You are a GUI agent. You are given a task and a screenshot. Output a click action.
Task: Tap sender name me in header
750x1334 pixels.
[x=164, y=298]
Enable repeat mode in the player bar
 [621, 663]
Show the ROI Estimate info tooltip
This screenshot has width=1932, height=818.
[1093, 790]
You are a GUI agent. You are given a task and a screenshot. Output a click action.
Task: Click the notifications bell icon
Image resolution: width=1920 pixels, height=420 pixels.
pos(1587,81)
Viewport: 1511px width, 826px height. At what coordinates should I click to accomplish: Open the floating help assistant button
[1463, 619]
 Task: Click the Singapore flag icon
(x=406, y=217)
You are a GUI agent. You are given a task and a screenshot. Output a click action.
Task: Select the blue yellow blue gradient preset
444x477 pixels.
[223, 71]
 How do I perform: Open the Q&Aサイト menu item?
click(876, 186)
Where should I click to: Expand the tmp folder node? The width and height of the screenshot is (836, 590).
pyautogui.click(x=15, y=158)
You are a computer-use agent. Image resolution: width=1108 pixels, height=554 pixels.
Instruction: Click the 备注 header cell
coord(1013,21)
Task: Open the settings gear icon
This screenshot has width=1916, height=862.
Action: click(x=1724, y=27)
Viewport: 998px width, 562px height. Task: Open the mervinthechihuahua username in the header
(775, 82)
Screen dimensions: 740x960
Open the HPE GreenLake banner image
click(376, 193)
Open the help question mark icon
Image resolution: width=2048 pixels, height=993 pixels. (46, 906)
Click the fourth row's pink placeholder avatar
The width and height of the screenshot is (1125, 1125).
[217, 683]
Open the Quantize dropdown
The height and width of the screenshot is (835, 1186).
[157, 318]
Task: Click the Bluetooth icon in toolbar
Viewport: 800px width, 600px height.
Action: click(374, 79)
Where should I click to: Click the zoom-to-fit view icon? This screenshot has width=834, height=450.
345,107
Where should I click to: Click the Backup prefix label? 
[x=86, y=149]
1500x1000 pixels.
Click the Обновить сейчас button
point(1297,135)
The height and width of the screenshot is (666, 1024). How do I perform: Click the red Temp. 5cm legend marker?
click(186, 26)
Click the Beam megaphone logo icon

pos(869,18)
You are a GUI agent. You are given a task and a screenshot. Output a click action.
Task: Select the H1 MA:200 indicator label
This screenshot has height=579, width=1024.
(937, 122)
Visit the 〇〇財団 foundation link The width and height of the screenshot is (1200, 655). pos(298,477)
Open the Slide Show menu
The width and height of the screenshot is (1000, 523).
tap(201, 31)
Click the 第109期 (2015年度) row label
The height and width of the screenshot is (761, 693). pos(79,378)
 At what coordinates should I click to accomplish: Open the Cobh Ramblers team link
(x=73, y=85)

▸ Work item: All lines from the one with "Visit the 〇〇財団" through the end of the records need to be copied exactly, and no other lines.

▸ Completed exercise:
Visit the 〇〇財団 foundation link The width and height of the screenshot is (1200, 655). pos(298,477)
Open the Slide Show menu
The width and height of the screenshot is (1000, 523).
tap(201, 31)
Click the 第109期 (2015年度) row label
The height and width of the screenshot is (761, 693). pos(79,378)
 At what coordinates should I click to accomplish: Open the Cobh Ramblers team link
(x=73, y=85)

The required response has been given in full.